§ Activity:
Set each line of the records down again exactly, please.

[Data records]
- - - - - - -

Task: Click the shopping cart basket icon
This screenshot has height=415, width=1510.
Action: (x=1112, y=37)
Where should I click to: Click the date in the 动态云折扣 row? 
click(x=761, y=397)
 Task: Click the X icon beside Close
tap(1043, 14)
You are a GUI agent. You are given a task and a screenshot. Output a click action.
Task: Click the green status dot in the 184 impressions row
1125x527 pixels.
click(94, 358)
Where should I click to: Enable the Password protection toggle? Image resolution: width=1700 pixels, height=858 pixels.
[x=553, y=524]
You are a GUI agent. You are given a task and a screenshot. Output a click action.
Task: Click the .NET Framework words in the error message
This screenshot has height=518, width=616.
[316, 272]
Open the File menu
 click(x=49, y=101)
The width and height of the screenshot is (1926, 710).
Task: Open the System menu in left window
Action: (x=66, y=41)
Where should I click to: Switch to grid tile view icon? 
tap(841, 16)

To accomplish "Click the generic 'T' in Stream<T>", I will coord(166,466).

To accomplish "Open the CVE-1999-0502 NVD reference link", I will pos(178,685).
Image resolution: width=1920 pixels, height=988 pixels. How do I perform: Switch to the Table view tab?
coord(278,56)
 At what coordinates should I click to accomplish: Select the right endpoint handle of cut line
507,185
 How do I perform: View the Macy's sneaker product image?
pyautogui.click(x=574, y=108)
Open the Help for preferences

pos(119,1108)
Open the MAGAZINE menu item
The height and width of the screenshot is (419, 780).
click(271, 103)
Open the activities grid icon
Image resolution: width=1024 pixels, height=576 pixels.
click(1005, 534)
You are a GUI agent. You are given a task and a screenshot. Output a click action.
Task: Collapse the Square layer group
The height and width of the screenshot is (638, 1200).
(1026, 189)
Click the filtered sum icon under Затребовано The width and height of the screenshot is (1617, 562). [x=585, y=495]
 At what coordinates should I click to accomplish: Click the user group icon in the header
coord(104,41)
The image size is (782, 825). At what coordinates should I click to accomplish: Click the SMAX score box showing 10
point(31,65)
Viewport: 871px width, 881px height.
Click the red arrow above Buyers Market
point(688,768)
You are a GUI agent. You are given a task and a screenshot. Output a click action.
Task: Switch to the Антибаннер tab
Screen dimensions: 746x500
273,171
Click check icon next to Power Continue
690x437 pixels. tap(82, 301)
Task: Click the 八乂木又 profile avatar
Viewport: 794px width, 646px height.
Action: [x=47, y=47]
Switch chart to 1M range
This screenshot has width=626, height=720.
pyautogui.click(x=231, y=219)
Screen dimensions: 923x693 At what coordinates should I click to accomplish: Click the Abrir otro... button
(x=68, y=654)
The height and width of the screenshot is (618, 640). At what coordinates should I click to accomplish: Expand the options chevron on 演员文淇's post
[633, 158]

- - - - - - -

§ Expected answer:
Task: Click the shopping cart basket icon
This screenshot has height=415, width=1510.
Action: (x=1112, y=37)
Where should I click to: Click the date in the 动态云折扣 row? 
click(x=761, y=397)
 Task: Click the X icon beside Close
tap(1043, 14)
You are a GUI agent. You are given a task and a screenshot. Output a click action.
Task: Click the green status dot in the 184 impressions row
1125x527 pixels.
click(94, 358)
Where should I click to: Enable the Password protection toggle? Image resolution: width=1700 pixels, height=858 pixels.
[x=553, y=524]
You are a GUI agent. You are given a task and a screenshot. Output a click action.
Task: Click the .NET Framework words in the error message
This screenshot has height=518, width=616.
[316, 272]
Open the File menu
 click(x=49, y=101)
The width and height of the screenshot is (1926, 710).
Task: Open the System menu in left window
Action: (x=66, y=41)
Where should I click to: Switch to grid tile view icon? 
tap(841, 16)

To accomplish "Click the generic 'T' in Stream<T>", I will coord(166,466).

To accomplish "Open the CVE-1999-0502 NVD reference link", I will pos(178,685).
Image resolution: width=1920 pixels, height=988 pixels. How do I perform: Switch to the Table view tab?
coord(278,56)
 At what coordinates should I click to accomplish: Select the right endpoint handle of cut line
507,185
 How do I perform: View the Macy's sneaker product image?
pyautogui.click(x=574, y=108)
Open the Help for preferences

pos(119,1108)
Open the MAGAZINE menu item
The height and width of the screenshot is (419, 780).
click(271, 103)
Open the activities grid icon
Image resolution: width=1024 pixels, height=576 pixels.
click(1005, 534)
You are a GUI agent. You are given a task and a screenshot. Output a click action.
Task: Collapse the Square layer group
The height and width of the screenshot is (638, 1200).
(1026, 189)
Click the filtered sum icon under Затребовано The width and height of the screenshot is (1617, 562). [x=585, y=495]
 At what coordinates should I click to accomplish: Click the user group icon in the header
coord(104,41)
The image size is (782, 825). At what coordinates should I click to accomplish: Click the SMAX score box showing 10
point(31,65)
Viewport: 871px width, 881px height.
Click the red arrow above Buyers Market
point(688,768)
You are a GUI agent. You are given a task and a screenshot. Output a click action.
Task: Switch to the Антибаннер tab
Screen dimensions: 746x500
273,171
Click check icon next to Power Continue
690x437 pixels. tap(82, 301)
Task: Click the 八乂木又 profile avatar
Viewport: 794px width, 646px height.
Action: [x=47, y=47]
Switch chart to 1M range
This screenshot has width=626, height=720.
pyautogui.click(x=231, y=219)
Screen dimensions: 923x693 At what coordinates should I click to accomplish: Click the Abrir otro... button
(x=68, y=654)
The height and width of the screenshot is (618, 640). At what coordinates should I click to accomplish: Expand the options chevron on 演员文淇's post
[633, 158]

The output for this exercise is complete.